11

I have a situation in which I have a very large C# object, however, I only need to return a handful of properties (which can be on nested objects), allow for client-side JavaScript to modify those properties and then send the resulting object back to the server in order to perform in-place partial de-serialization.

The idea is to re-use some very large existing business objects, but be intelligent about only serializing and sending only those properties back to the client application for modification (to keep the amount of data transferred at a minimum).

I basically have an XML file where I pre-define all of the bindings using a "path syntax" which would indicate only those properties I need to serialize. So, I could use something like "WorkOrder.UserField1" or "WorkOrder.Client.Name".

I have tried using a custom contract resolver to determine whether or not a property should be serialized; however, it doesn't seem that I have information as to the "path" (in other words, other properties in the object model up the chain) in order to determine if the property should or should not be serialized.

I have also tried using a custom JsonTextWriter, but it doesn't seem that I can override the methods necessary to keep track of the path, even though there is a Path property available. Is there something perhaps simple that I am overlooking in order to be able to view the path hierarchy of a property being serialized and determine if it should be serialized by looking up the path in a table and making the decision?

JFalcon
  • 179
  • 1
  • 10
  • Are you looking to prune properties from your class hierarchy in a context-independent or context-dependent manner? I.e. if you have a class `Bar`, and a `class Foo { public Bar Bar1 { get; set; } public Bar Bar2 { get; set; } }`, is there a chance you will want difference subsets of properties for `Bar1` and `Bar2`? – dbc May 18 '15 at 22:19
  • Would you be willing to serialize the entire object, then filter out the undesired properties? That's easy, and meets your requirement to reduce the amount of data transferred. – dbc May 19 '15 at 04:35
  • 1
    @dbc it is going to be context dependent. Basically, I am pre-defining a form "template" in which I would generate HTML as well as data-bindings to the object properties. So, I will collect all of the unique paths from this template, but it is possible that two paths may have the same object type, but only use a different subset of properties. – JFalcon May 19 '15 at 15:13
  • @dbc, I can deal with serializing the entire object, if there is an easy way to pick off only the values that match the "property" paths I am interested in after serialization. – JFalcon May 19 '15 at 16:13

4 Answers4

14

The basic difficulty here is that Json.NET is a contract-based serializer which creates a contract for each type to be serialized, then (de)serializes according to the contract. If a type appears in multiple locations in the object hierarchy, the same contract applies. But you want to selectively include properties for a given type depending on its location in the hierarchy, which conflicts with the basic "one type one contract" design.
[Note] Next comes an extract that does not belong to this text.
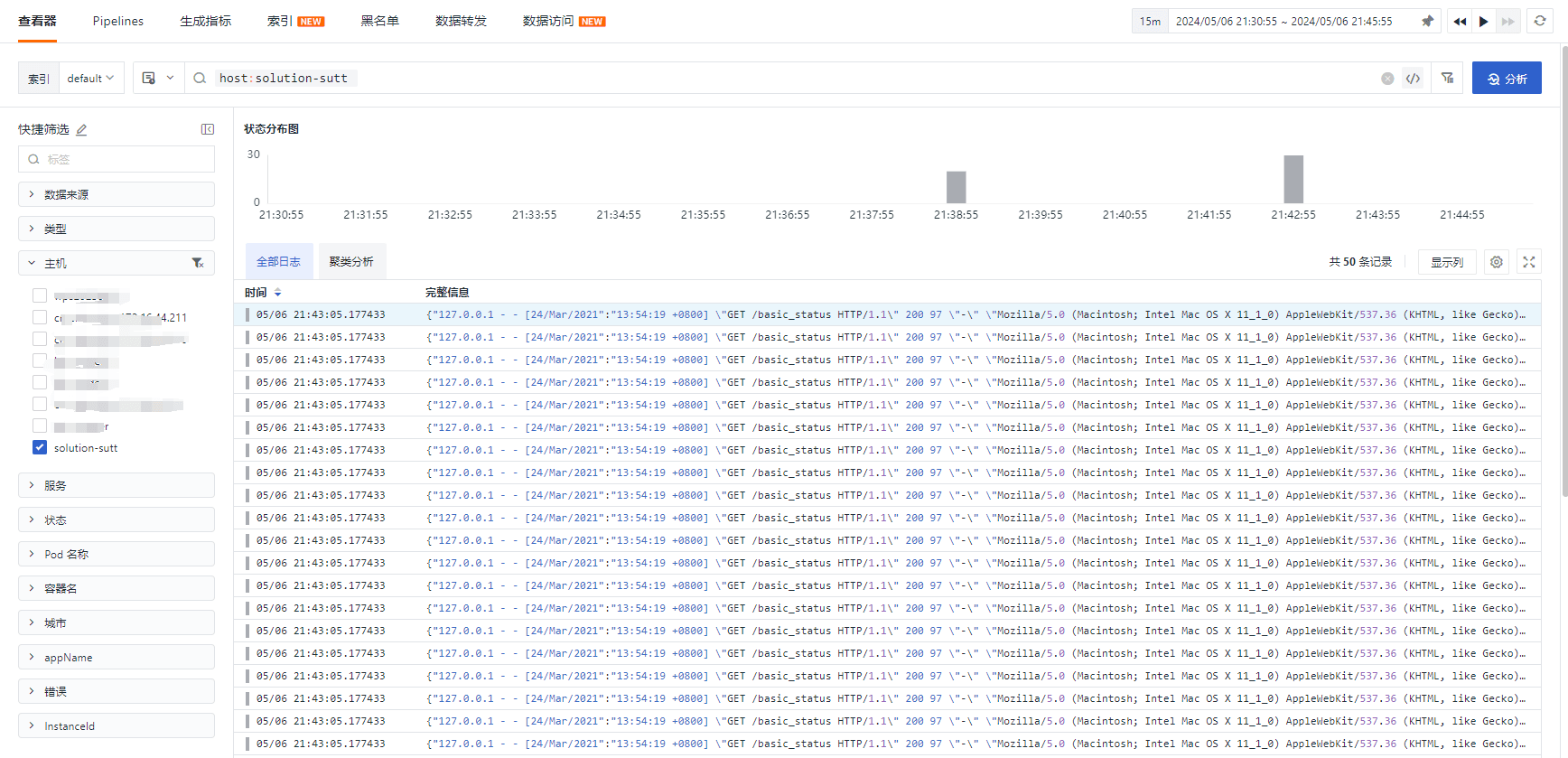
Task: Clear the search query with X icon
Action: coord(1387,79)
One quick way to work around this is to serialize to a JObject, then use JToken.SelectTokens() to select only the JSON data you want to return, removing everything else. Since SelectTokens has full support for JSONPath query syntax, you can selectively include using array and property wildcards or other filters, for instance:

"$.FirstLevel[*].Bar"

includes all properties named "Bar" in all array members of a property named "FirstLevel" of the root object.

This should reduce your network usage as desired, but won't save any processing time on the server.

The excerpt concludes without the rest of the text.